Set problem: Reproduce all of the lines below, requests included, and scale every coordinate in the answers by 2.1, rounding to whole numbers with halves rounded up; numbers in the requests stay unchanged. Leave the pictures out of your reply.

[start of Material supplied]

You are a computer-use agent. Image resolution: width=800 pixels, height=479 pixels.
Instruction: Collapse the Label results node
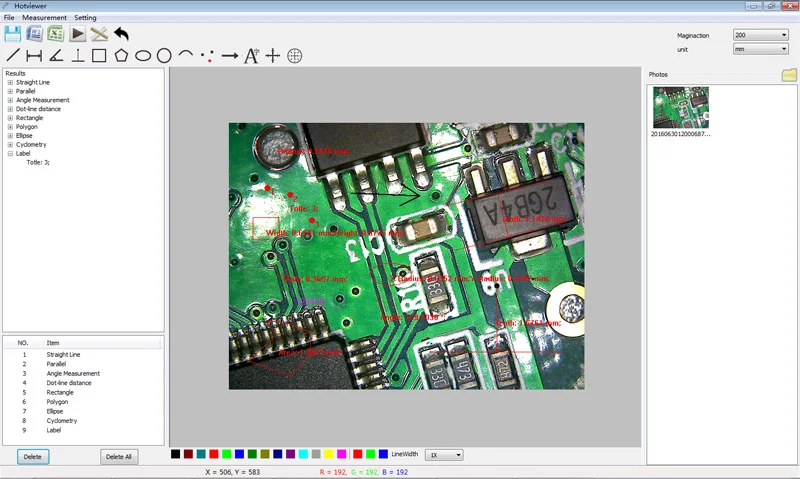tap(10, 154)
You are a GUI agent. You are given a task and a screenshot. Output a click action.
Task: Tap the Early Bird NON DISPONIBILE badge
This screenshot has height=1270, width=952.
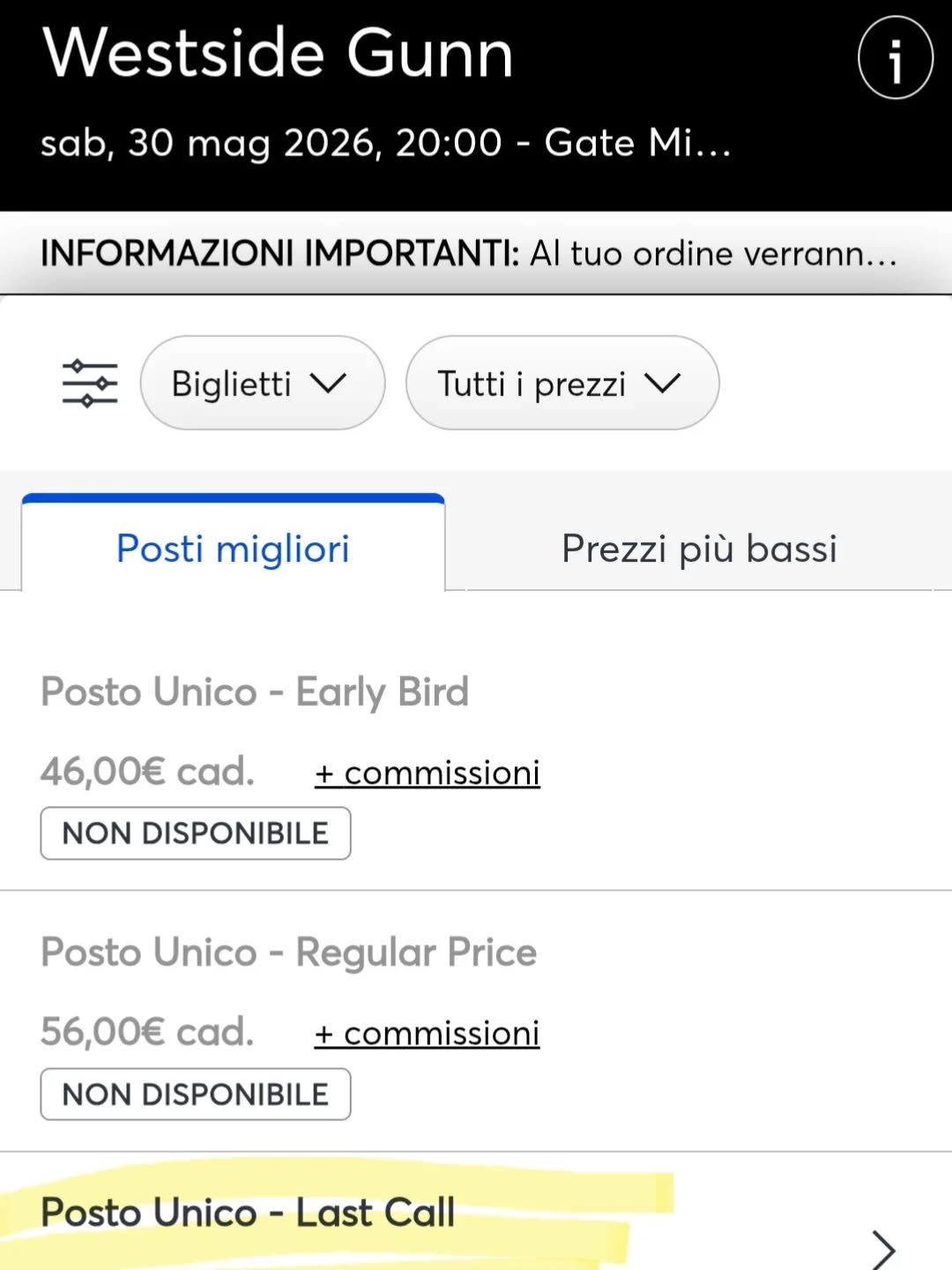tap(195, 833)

[end of Material supplied]

Solution for this task:
You are a computer-use agent. Image resolution: width=800 pixels, height=479 pixels.
Instruction: Collapse the Label results node
tap(21, 323)
You are a GUI agent. You are given a task and a screenshot. Output a click action.
Task: Tap the Early Bird NON DISPONIBILE badge
This screenshot has height=1270, width=952.
tap(410, 1749)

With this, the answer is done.